Критий: Отойди-ка, Триефонт, по крайней мере, на плетр,[7] чтобы тебя не подхватили мои ветры; того и гляди, ты на глазах у всех воспаришь и упадешь где-нибудь, как некогда упал Икар, и дашь морю название Триефонтова.[8] Ведь то, что я слышал сегодня от этих треклятых болтунов, страшно вспучило мне живот.
Триефонт: Хорошо, я отойду на сколько хочешь, а ты выпускай свои мерзости!
Критий: Фу, фу, фу, вылетают глупости, вот, вот, вот, выходят коварные замыслы, ай, ай, ай, прочь, пустые ожидания!
3. Триефонт: Ну и ураган! Смотри, что он наделал с облаками! Раньше дул сильный западный ветер, поднимая на море валы, теперь из-за твоего выстрела на Пропонтиде[9] поднялся еще Борей,[10] так что корабли с зерном придется теперь канатами тянуть к Евксинскому Понту:[11] волны так и ходят. Порядочно, однако, скопилось у тебя в животе дряни; подумать только, какие громовые звуки! Ты, Критий, оказался прямо-таки стоухим, если мог вобрать в себя столько всякой всячины, и каким-то чудесным образом изловчился слушать даже ногтями.
Критий: Ничего, любезный, удивительного нет в том, чтобы слушать ногтями; ведь ты знаешь о бедре, отягченном, подобно утробе, о беременной голове, о мужской природе, переходящей в женскую, о женщинах, обращенных в птиц.[12] Вообще, Триефонт, если верить поэтам, в жизни на каждом шагу одни чудеса. Но раз уж
Друг, ты в земле незнакомой мне, страннику, встретился первым,[13]
уйдем туда, где платаны защищают от солнца и сладостно звенят голоса соловьев и ласточек; пусть ласкающее слух пение птиц и тихое журчание воды чаруют наши сердца.
4. Триефонт: И правда, пойдем, Критий. Но я боюсь, как бы услышанные тобою речи не оказались и впрямь колдовскими, и я бы из-за них не превратился в пест, в дверь[14] или еще в какой-нибудь неодушевленный предмет.

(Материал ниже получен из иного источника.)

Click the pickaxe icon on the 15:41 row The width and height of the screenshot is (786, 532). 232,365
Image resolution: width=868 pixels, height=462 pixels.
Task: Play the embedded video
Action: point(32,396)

Критий: Клянусь обитающим в эфире Зевсом, ничего с тобой не случится!
Триефонт: Ох, и напугал ты меня своей клятвой! Ведь чем Зевс сможет покарать тебя, если ты ее нарушишь? Не сомневаюсь, что и тебе не хуже моего известно, на что способен этот твой Зевс!
Критий: Что ты имеешь в виду, Триефонт? Не может разве Зевс ввергнуть в Тартар? Или ты забыл, как он всех богов отбросил от своего порога, сразил недавно перуном пытавшегося метать молнии Салмонея и еще в наши дни наказывает так нечестивцев? Разве все поэты, подобно Гомеру, не славят в нем победителя Титанов и гигантоубийцу?[15]
Триефонт: Ты, друг Критий, перечислил все подвиги Зевса, а теперь, если угодно, послушай меня: не он ли из-за своей похотливости не обращался то в лебедя, то в сатира, то даже в быка?[16] Если б он живехонько не взял на спину ту свою потаскушку[17] и не уплыл по волнам, — как пить дать, попал бы твой громовержец и метатель молний в упряжку к пахарю и, вместо того чтобы метать небесный огонь, корчился бы под ударами стрекала. А разве не зазорно богу с эдакой бородищей бражничать по двенадцать дней кряду с чумазыми, сумрачными эфиопами[18] и в подпитии возлежать у них. А про историю с орлом на Иде[19] и про способность любой части тела — срам даже говорить — беременеть![20]
5. Критий: Неужели нельзя, милый Триефонт, поклясться прославленным врачом и предсказателем Аполлоном?
Триефонт: Ты думаешь об этом лжепророке, некогда сгубившем Креза, а вслед за ним — саламинцев[21] и огромное множество других людей, который всем дает двусмысленные предсказания?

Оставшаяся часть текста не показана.